So, if it doesn't sound facetious to ask (I don't mean it like this), I'm wondering what the huge problem exactly is. 

It sounds like, based on your words, you get angry with your parents easily, and they criticize you over it, correct? Also, that you are prone to frustration, and you get pissed off when you see the abusive shit people do to each other. But, it sounds like you generally restrain it as well.

If that is the case, I can tell you I relate; I had a similar experience with my own family (it eventually got me kicked out of the household). But actually, in retrospect, the problem was with them. They were so repressed they couldn't handle normal emotional fluctuations, especially anger. I was made out to be criminally insane, when in fact I was just a teenager with normal amounts of normal frustration toward the highly abnormal world.

As an adult, all I can say is there is some awfully fucked up stuff out there, and if you don't get angry about it, you don't have a soul (...and most people don't get angry). Then more injustices happen. I have dealt with so much anger, it's almost unreal. (not ready to elaborate on this here, PM if you need details)

you might consider that this anger is just a natural part of who you are. Like I said, thank God. When you get mega-angry at injustices, that means you care. While everyone else is minimizing it, you're ready to do something about it. You're not creating problems in larger society (wanting to beat someone for looking like a moron is not the same as actually beating someone for looking like a moron. I can't tell you how many morons I want to blast away every single day, myself, and I still haven't blown up buildings yet). If you get angry at your own mistakes, that can motivate you to work harder.

Have you looked at enneagram yet? I like it, because it actually teaches that some people are inherently based in anger and that it's a normal part of some people's process. You may wish to check that out, too. It may provide some reassurance; you might never be cool headed (at least i haven't grown to that stage and I've probably got a decade or two on you), but you may acquire an appreciation for why you are the way you are.

**OBJECTIVE**
Could you copy the passage of the post about anger from "So, if it doesn't" up to and including "it as well.", word for word?

**DATASET ROWS**
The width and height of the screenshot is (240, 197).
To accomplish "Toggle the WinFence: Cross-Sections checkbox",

* * *

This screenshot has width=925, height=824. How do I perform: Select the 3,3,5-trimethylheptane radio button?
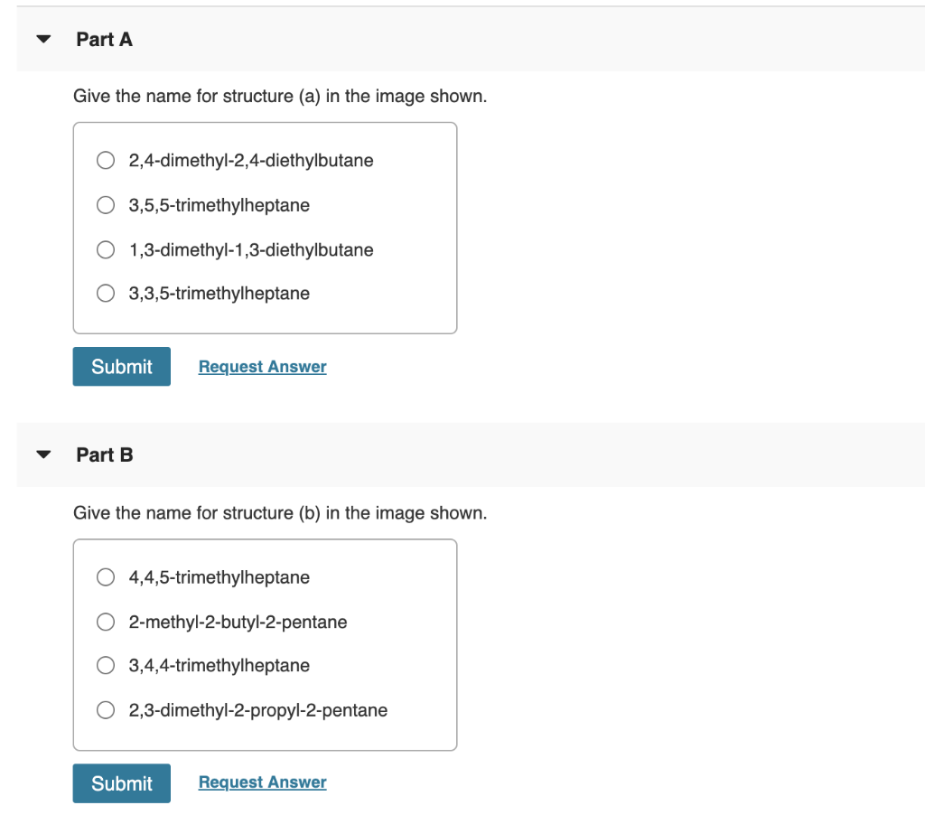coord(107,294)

**TASK SOLUTION**
So, if it doesn't sound facetious to ask (I don't mean it like this), I'm wondering what the huge problem exactly is. 

It sounds like, based on your words, you get angry with your parents easily, and they criticize you over it, correct? Also, that you are prone to frustration, and you get pissed off when you see the abusive shit people do to each other. But, it sounds like you generally restrain it as well.